It’s been mentioned before how if Sears hadn’t been so stupid they would have been Amazon before Amazon. The thing that keeps me begrudgingly coming back to Amazon is the astoundingly fast shipping/w real tracking. I went with some eBay sellers that had the same thing at the same price as Amazon and say now something about US stock. This is the second time where they send a USPS #right away but now 3days later the package has still not arrived at USPS. Because when pressed they admit they are using DHL e-commerce to get it to the USPS. And DHL is how it comes out of China, DOH! Should have gotten it from Amazon as it would have been here yesterday while I’m still seeing it’s not gotten to USPS.


----------



## Papa Charlie (Apr 14, 2021)

The wife hates Amazon because of who they are. But it is hard to beat the prices and being a Prime Member the free shipping. That alone saves me a ton of money. The price may not always be the lowest, but when you take into account the shipping I would pay elsewhere and the speed at which I receive most items it is hard to beat.  It just drives her nuts to see the Primer charge every month on our credit card. But one shipment, maybe two recovers that very easily and we buy probably 3-6 items a month off of Amazon so the advantage is there.


----------



## RJSakowski (Apr 14, 2021)

Fifty years ago, there was a hardware store directly across the street from the state capitol, called Wolff, Kubly and Hirsig.  When you walked to the back of the store, it was dimly lit and kind of dusty and dingy but you could find any bit of hardware you could conceivably want.  I bought 1lb boxes of piano wire there, as well as many other odd items.  They have moved from the city center; the real estate was too valuable for a hardware store.  They are now part of the Ace hardware chain and still one of the best bets in finding odd hardware but a mere shadow of their former self.
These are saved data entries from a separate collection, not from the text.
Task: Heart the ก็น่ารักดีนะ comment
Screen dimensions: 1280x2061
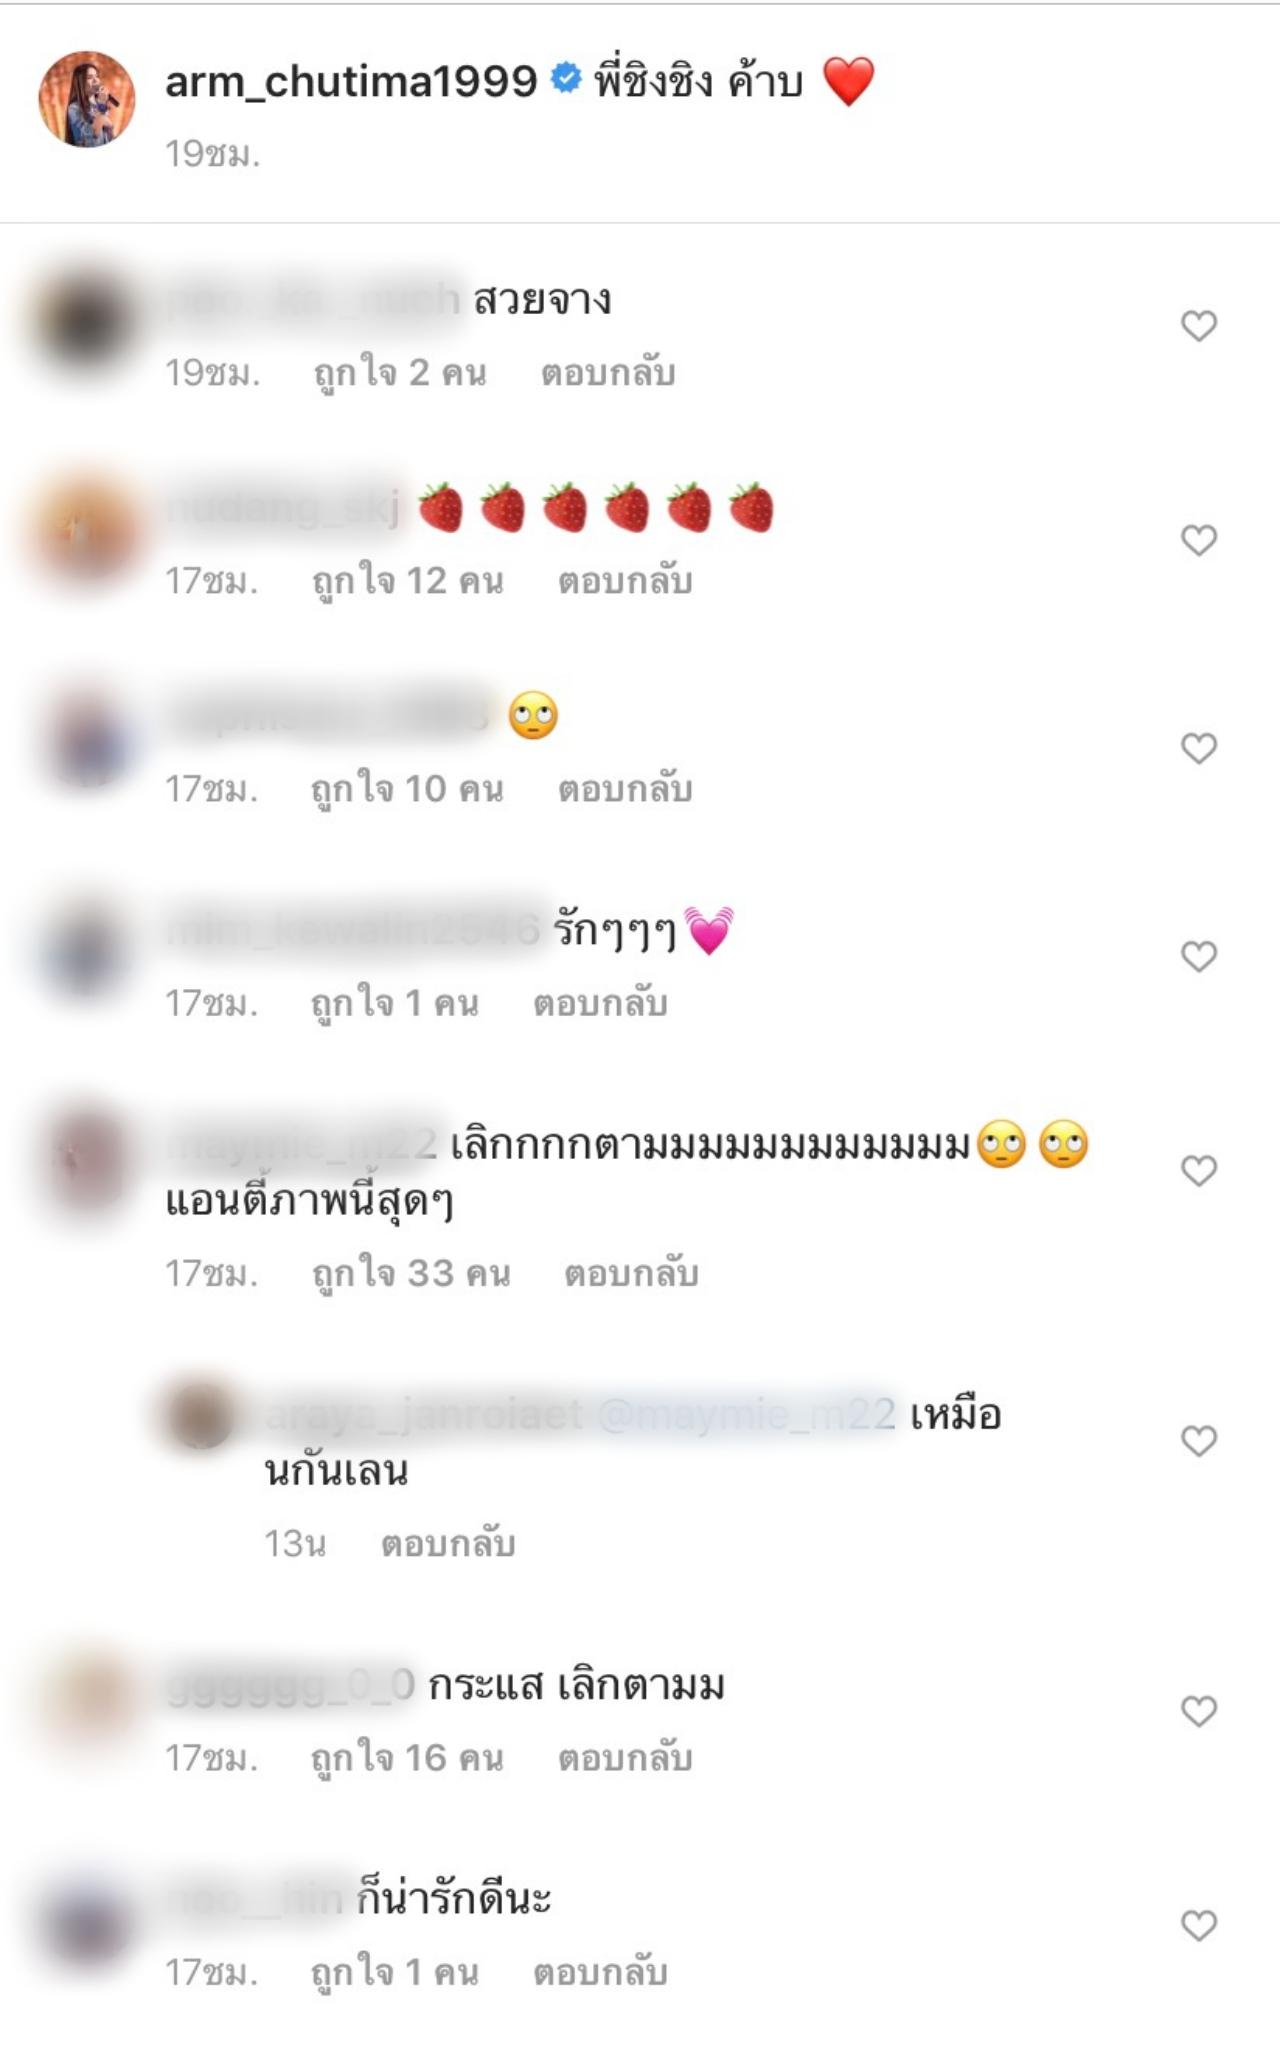Action: click(x=1198, y=1925)
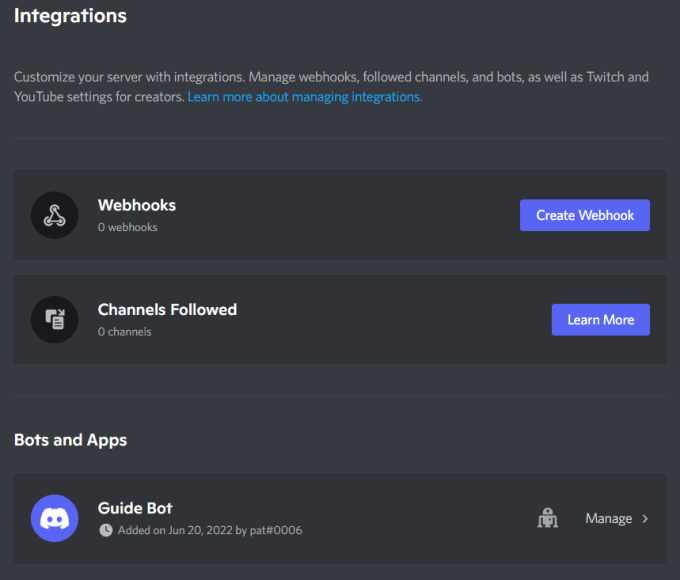Click the Webhooks title
Viewport: 680px width, 580px height.
pyautogui.click(x=137, y=205)
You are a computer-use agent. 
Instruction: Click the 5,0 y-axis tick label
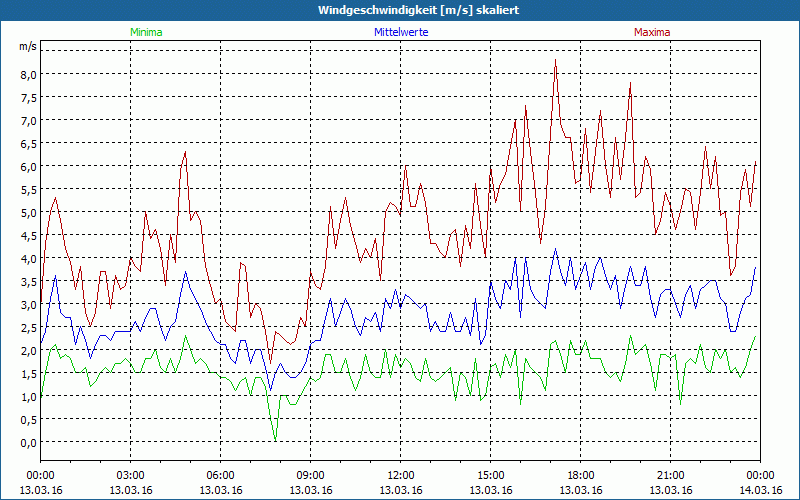(x=27, y=212)
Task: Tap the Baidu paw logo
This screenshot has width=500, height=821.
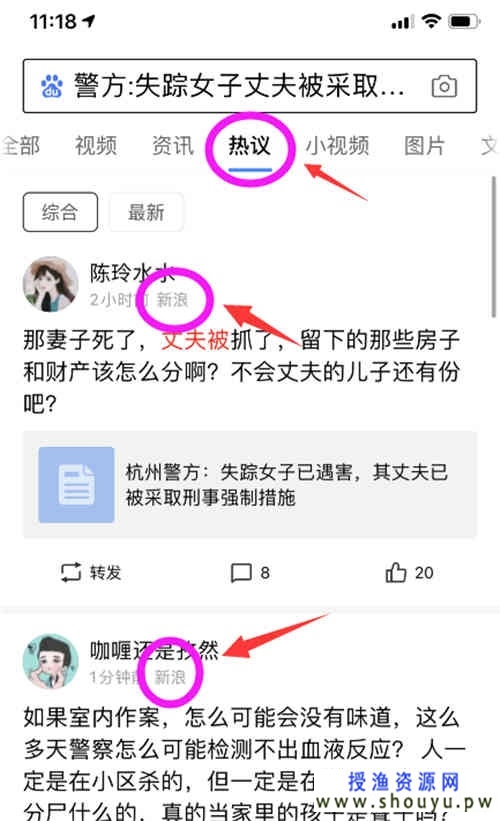Action: tap(52, 86)
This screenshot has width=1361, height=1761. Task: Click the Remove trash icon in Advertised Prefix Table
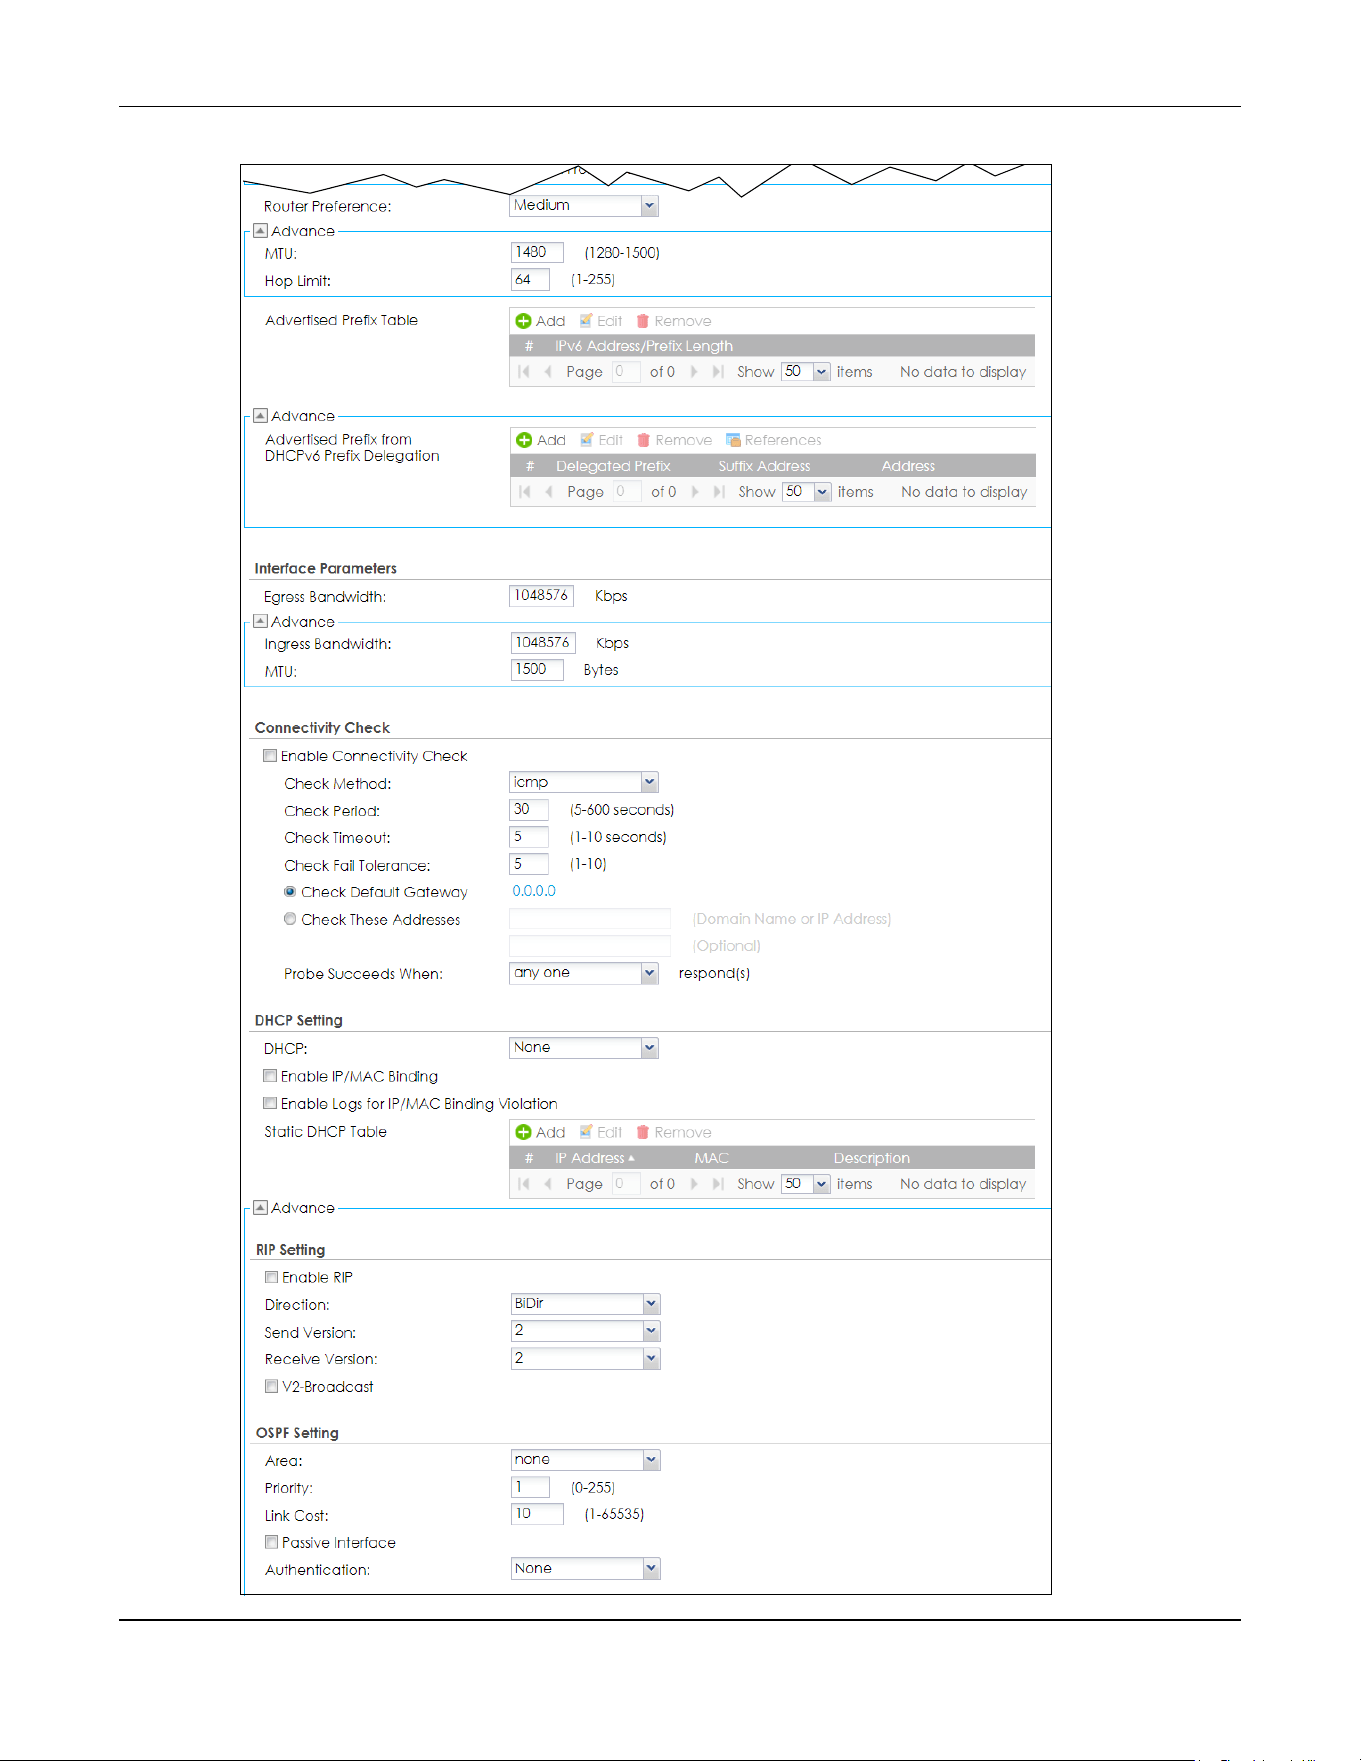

Milwaukee used to had an ancient hardware store facing the Milwaukee river.  You were likely to find stock there which had been put into inventory in the 19th century there.  It has been decades since I have been in that part of town and I expect that property values have pushed them out as well.

Fifty years ago, Sears and Roebuck used to be a reliable source for hand and power tools and accessories and hardware as well.  I recall going into the store asking for a star drill and the young clerk led me over to a pipe reamer.  I also recall walking out of the automotive section, telling the clerk that I thought I had more parts in my garage than they had in their store.  I haven't been back to the automotive section since and gave up on the store in general some twenty years ago.  You can't blame that one on Walmart or Amazon they didn't exist then.  Poor management decisions are to blame, in my opinion.  Sears could have been the Amazon of today.  They had a massive distribution infrastructure which had been in place for more than 100 years.  But they blew it.

For my part, I am thankful for Amazon.  Especially in this past year.  They may not be perfect but having the ability to order a $3 part and having it delivered the next fay or two has been a godsend.  For odd bits, e-bay has  come through more times than not and not having to drive 50 miles and on a store to store search is a decent tradeoff for the bird in the hand.


----------



## C-Bag (Apr 14, 2021)

RJSakowski said:


> Milwaukee used to had an ancient hardware store facing the Milwaukee river. You were likely to find stock there which had been put into inventory in the 19th century there.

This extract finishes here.